Then, my Italian partner moved in with me and declared that he must have pasta at least once per week. So, make pasta I did, and with the first bite I knew that I was done for. I became a pasta fiend, devouring spaghetti every chance I got.

However, dried pasta soon wasn’t enough. I needed ALL the pasta. Gnocchi, ravioli, agnolotti, lasagna, orecchiette, casarecce, pappardelle and more! And I wanted it fresh, not out of a packet.

Unfortunately, here in Australia, all fresh pasta is made with eggs, even when it’s not supposed to have eggs, as in the case of gnocchi. Unless you are from Veneto, eggs have only been added to make gnocchi easier to make and store for a long time. They do not improve it, unlike some rich pastas, as they make gnocchi heavier, and the extra liquid means that more flour needs to be used, two things you definitely don’t want in potato gnocchi. Since there is really nothing tricky about the authentic recipe, there is no excuse for adding eggs when making gnocchi at home in my book. I encourage you to give it a go, even if it sounds daunting. I was a little scared of failure the first time I made them, but it was actually incredibly easy. I had perfect results the first time, and if you follow the instructions below, you till too!

This recipe is really more of a method than specific measurements. How much flour you will need really depends on humidity, the variety of potatoes, if they have been overcooked, undercooked, the brand of flour and even the temperature of the potatoes. I have provided a rough measurement, which is a good starting point, but ensure that you have extra flour on hand if needed, and don’t add it all at once.

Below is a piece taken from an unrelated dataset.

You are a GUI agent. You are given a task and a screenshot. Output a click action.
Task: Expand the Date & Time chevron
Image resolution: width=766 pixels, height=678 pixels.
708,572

1kg organic waxy potatoes, such as Desire or Nicola, washed, skins in tact

200g plain flour, plus more for dusting if needed

2 tsp salt


1. Bring  large saucepan of water to boil over the stove. Add the potatoes, whole with skin on, and cook until just tender (they should be easily pierced with a butter knife, but definitely not cracking or falling apart). Depending on the size of your potatoes, this could take anywhere between 20 to 40 minutes. Try not to test them too much, as piercing the skin will let water into the potato flesh. Once tender, drain and leave until cool enough to handle, but do not let cool completely. Slightly warm (just above room temperature) potatoes make better gnocchi.

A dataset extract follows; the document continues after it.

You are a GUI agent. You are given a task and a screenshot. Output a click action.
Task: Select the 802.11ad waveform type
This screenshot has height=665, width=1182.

2. Remove the skins from potatoes and put through a ricer into a large bowl. Stir in salt using a fork, handling the potato as little as possible. You don’t want to remove the air.

gnocchi instruction 1

4. Put a thin layer of the flour onto a wooden bench. Carefully tip the potato on top. Add more flour around the outside of the potato.

gnocchi instruction 2

Using as light a touch as possible, work the flour into the potato until a smooth dough is formed. You want to use as little flour as possible and handle the dough as gently as possible. Once it holds together and is smooth it is done.

gnocchi instruction 4

5.Cut the dough into 4 equal pieces. Take one piece and roll into a long rope around 1.5 – 2cm in diameter. Slice into 1.5cm pillows.

gnocchi instruction 5

6. Take each pillow and roll quickly down a gnocchi board or a fork. Set aside on a floured tray.

gnocchi instruction 6

After you have made a few gnocchi, it’s a good idea to test cook a few to make sure the dough is good before rolling out the rest the first couple of times you make them. Bring a pot of salted water to the boil. Lower the gnocchi in and remove as soon as they float to the surface with a slotted spoon, around 30-60 seconds. The gnocchi should hold their shape and definitely not disintegrate, but should be so soft when bitten into that they almost don’t need to be chewed. They should be light as light can be.

7. If the gnocchi are good, continue to roll out until all the dough has been formed. Ensure that the gnocchi are not crowded together and are placed only in single layers on the tray. If not cooking immediately, place in the fridge, but do not refrigerate more than a few hours.

I cook my gnocchi in small batches, removing them with a slotted spoon as I go and setting them on a plate. If you tip them into a strainer you will squash them. It doesn’t matter if they get a bit cold, you’re going to toss them in the pan with the sauce anyway.